To explore whether the microbiota community structure was supported by a large number of genera, a cluster analysis based on Bray-Curtis distance was performed after removing the k highest rank genus defined by the PLS-DA loadings values. The genera with the highest-ranking cluster-discriminatory value among individuals were removed, starting from k = 1 until k = 100. For each k, the number of misclassified samples from the defined gut microbiota community types and the silhouette index were computed.
Network inference at the genus level for each community type
Networks at the genus level were inferred between community types. In order to prevent the compositional effects bias typical of the classical correlations methods, we calculated the correlations among genera using the PCIT approach, which identifies significant co-occurrence patterns through a data-driven methodology71. The genera with <0.1% mean relative abundances were excluded to acquire the results for the taxa that met the statistical conditions for correlation estimations. Nodes in the network represent the genera and edges that connect these nodes represent correlations between genera. Based on correlation coefficient and p-values for correlation, we constructed co-occurrence networks. The cutoff of p-values was 0.05. The cutoff of correlation coefficients was determined as r ≥ |0.35|. Network properties were calculated with the NetworkAnalyzer plugin in Cytoscape. We used the Cytoscape to visualize the network. Strong and significant correlation between nodes (r ≥ |0.60|) were represented with larger edge width in the network.
Association between gut microbiota, host, gut and environmental variables
The association between microbiota, host, gut and environmental variables was tested using both the microbiota community types and the relative genera abundance table.
First, we tested the hypothesis-driven associations between the gut community types and host, gut parameters and environmental variables using two different statistical approaches, namely: (i) the PERMANOVA test (a non-parametric method of multivariate analysis of variance based on pairwise distances) implemented in the adonis2 function from “Vegan” R package. PERMANOVA allows testing the global association between community types and a group of variables, and (ii) the nonparametric Mann-Whitney U test for continuous variables and the Fisher exact test for categorical variables followed by BH multiple test correction. An adjusted p-value < 0.05 was considered as significant.
The host variables tested included: age, breed, sex, telomere length, host kinship, as well as endurance performance parameters such as biochemical and metabolome parameters at basal time and post-race, distance race covered, pulse rate on arrival at the veterinary check, the average speed during the race, the athletic performance ranking and whether the horse completed the race or was eliminated. The athletic performance ranking was categorized into the top 25% ranked performers, the individuals that arrived between the top 25% and 75% positions, the individuals that arrived in the last 25% positions and those eliminated from the race. The relative athletic performance ranking was computed among all ranked animals for each distance race (90, 120 and 160 km). To eliminate the inter-individual variability, the Δ values of biochemical and metabolic profiles (T1–T0) were considered.
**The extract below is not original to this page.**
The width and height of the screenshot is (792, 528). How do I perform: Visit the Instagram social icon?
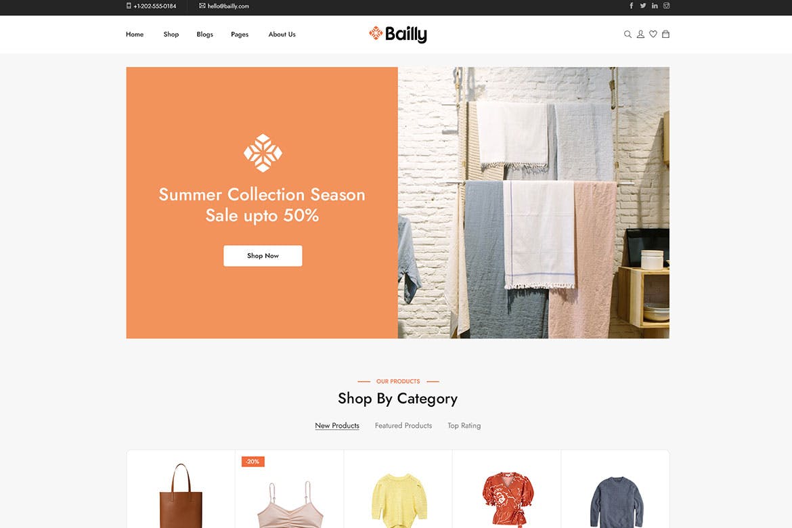point(666,5)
The gut variables analyzed were the feces pH, the SCFA proportions in feces as well as the anaerobic fungal, bacterial and protozoan loads in feces, whilst the environmental variables included daily nutrient intakes corrected by UFC as well as hours traveled to arrive at the competition site, trainers, the stable from where they were coming, and the breeding establishment where they born and were kept together with their mothers until they were weaned. Additionally, we used two-way ANOVA to evaluate the relative effects of microbiota community types and race distance on the total observed variability in host, gut and environmental variables.
Second, covariates of microbiome variation (based on the relative genera abundance table) were identified by calculating the association between continuous host and gut phenotypes and genus-level community ordination (NMDS based on Bray-Curtis dissimilarity) with envfit function72 in the “vegan” R package, with 10,000 permutations73 and BH multiple testing correction. An adjusted p-value < 0.05 was considered as significant. This method enabled the selection of combined covariates with strongest correlation to microbiota variation.
Power analysis and effect size
A post hoc power analysis was conducted for the association between host and performance phenotypes and the gut microbiota community types. The power analysis for sex, breed, and risk of being elimination during the race was tested via Fisher exact test, whereas the Mann-Whitney U test was applied for age and athletic performance ranking. Fist, the power analysis was computed for an increasing sample size, while preserving the observed proportion of each gut community type among the cohort. Second, for the Fisher exact test with two classes (e.g. risk of being eliminated from the race) and for the Mann-Whitney U test applied to variables such as age and athletic performance ranking, the statistical power was computed for an increasing effect size, while preserving the observed sample size. For Mann-Whitney U test, we considered the skewed uniform distribution. The effect size considered was the ratio of the distribution mean over the two community types for Mann-Whitney U-test and the proportion of success over the two community types for Fisher exact test.
The metabolomic data is available at the NIH Common Fund’s Data Repository and Coordinating Center (supported by NIH grant, U01-DK097430) website, http://www.metabolomicsworkbench.org), where it has been assigned a Metabolomics Workbench Project ID: (UrqK1489). The data is directly accessible at: http://dev.metabolomicsworkbench.org:22222/data/DRCCMetadata.php?Mode=Study&StudyID=ST000945.
The targeted locus study project has been deposited at DDBJ/EMBL/GenBank under the accession KBTQ00000000. The version described in this paper is the first version, KBTQ01000000. The bioproject described in this paper belongs to the BioProject PRJNA438436. The corresponding BioSamples accession numbers were SAMN08715709 to SAMN08715760.
Clark, A. & Mach, N. Exercise-induced stress behavior, gut-microbiota-brain axis and diet: a systematic review for athletes. J. Int. Soc. Sports Nutr. 13, 43 (2016).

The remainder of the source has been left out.